Sarcophagus has formed a decentralized autonomous organization (DAO), a blockchain-based collective that reviews potential funding agreements submitted by investors and votes on who can invest in the protocol.
By: The information
Translated by: TechFlow
It's common to hear news stories about people losing access to vast fortunes because they've lost the private keys needed to access their funds. Sarcophagus, a decentralized protocol that raised $3.7 million on Tuesday, aims to prevent exactly this problem.
Launched over a year ago, Sarcophagus allows users to securely store and transmit data. The protocol is built on the Ethereum blockchain and uses the Arweave network for data storage—users create a digital "sarcophagus" containing sensitive data and set a time period after which the data will automatically be sent to a blockchain address.
Using this system, cryptocurrency holders can send themselves a copy of their private key—a long string of numbers serving as the password to access and spend their crypto assets. Owners can keep a copy on hand or pass it on to heirs, who could then access the funds after the owner’s death. Users can adjust the holding period on the Sarcophagus platform and pay fees in SARCO tokens to send their data.
Sarcophagus was incubated by Decent Labs, a Miami-based crypto-focused venture studio whose portfolio includes Celsius, a cryptocurrency lending platform, and BRD, a digital wallet company acquired by Coinbase in November. In an exclusive interview with The Information about the funding round, Decent Labs co-founder and CEO Parker McCurley said the company took a unique approach to its latest raise—by conducting it entirely on the blockchain.
The strategy represents a hybrid between VC investing and crowdfunding. Sarcophagus formed a decentralized autonomous organization (DAO)—a blockchain-based collective—to review potential investment agreements submitted by investors and vote on who gets to invest in the protocol. The DAO whitelists blockchain addresses approved to contribute funds, and in return, investors receive SARCO tokens to use on the platform.
McCurley said these blockchain addresses belong primarily to venture capital firms but also include individual investors. Unlike traditional fundraising, where different investors often receive vastly different equity terms, deal rights, and preferential treatment, in this hybrid model all investors received the same token price and deadline when the funding round concluded on Tuesday.

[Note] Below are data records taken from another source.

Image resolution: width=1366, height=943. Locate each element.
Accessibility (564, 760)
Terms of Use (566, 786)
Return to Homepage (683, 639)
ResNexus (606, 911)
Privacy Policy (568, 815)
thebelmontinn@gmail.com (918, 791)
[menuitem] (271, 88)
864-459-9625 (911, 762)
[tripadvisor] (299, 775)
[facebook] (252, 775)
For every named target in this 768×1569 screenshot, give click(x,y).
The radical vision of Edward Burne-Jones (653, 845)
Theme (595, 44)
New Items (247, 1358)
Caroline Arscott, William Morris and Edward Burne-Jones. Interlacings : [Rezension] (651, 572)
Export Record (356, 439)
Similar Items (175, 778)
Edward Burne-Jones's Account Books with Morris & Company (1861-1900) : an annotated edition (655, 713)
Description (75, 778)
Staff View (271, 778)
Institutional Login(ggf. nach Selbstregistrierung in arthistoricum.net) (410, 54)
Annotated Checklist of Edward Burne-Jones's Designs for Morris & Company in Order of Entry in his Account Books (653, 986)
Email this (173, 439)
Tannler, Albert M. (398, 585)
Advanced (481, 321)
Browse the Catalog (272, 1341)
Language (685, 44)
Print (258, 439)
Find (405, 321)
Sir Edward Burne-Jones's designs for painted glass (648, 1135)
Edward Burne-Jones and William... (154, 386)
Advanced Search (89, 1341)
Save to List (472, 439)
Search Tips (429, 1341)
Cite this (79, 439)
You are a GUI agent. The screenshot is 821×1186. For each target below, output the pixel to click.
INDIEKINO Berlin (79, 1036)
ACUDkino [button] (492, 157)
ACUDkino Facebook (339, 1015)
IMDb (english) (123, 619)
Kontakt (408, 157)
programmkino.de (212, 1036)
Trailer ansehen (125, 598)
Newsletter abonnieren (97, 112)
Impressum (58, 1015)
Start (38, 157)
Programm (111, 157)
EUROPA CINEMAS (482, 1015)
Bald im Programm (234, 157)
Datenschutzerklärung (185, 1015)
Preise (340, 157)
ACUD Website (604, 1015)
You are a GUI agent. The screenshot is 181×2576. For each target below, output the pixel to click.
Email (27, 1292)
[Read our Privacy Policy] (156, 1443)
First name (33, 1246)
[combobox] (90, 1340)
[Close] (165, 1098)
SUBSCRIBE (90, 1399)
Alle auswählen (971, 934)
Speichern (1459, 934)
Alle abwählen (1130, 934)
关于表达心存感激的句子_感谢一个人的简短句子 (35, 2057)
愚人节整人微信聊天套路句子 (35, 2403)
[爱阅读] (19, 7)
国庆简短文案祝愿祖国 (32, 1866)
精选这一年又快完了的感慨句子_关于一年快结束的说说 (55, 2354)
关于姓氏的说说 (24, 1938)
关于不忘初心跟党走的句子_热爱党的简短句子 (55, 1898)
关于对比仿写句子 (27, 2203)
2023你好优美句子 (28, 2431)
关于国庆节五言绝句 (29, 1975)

“No last-minute calls, no VCs trying to rush in for a better deal and mess up the dynamics for everyone else,” McCurley said.
In recent weeks, VC investments into cryptocurrency have proven controversial—especially among crypto advocates like Jack Dorsey, former CEO of Twitter. When venture firms make large-scale investments by purchasing tokens, they theoretically gain control over protocols, since tokens typically carry voting rights that help determine how platforms are governed. Concentrating power through large token holdings runs counter to the decentralized nature of these protocols, which are meant to be managed by users.
"Venture capitalists want exposure to crypto returns," McCurley said. "Crypto people don't necessarily want VCs."
McCurley said investment structures like the one used by Sarcophagus eliminate backroom deals and bring greater transparency to the fundraising process. By approving who can invest and limiting how many tokens each party can buy, the DAO governing Sarcophagus can help ensure that VCs don’t gain excessive control.
He added that newer venture firms investing in Sarcophagus—including Inflection and Infinite Capital—are focused specifically on crypto. Even though established players like Andreessen Horowitz and Sequoia Capital have poured money into crypto, McCurley said he’s more interested in venture firms that specialize in the space.
“There are so many incredible crypto-native venture firms that are truly focused on building the space we most want to work in,” he said.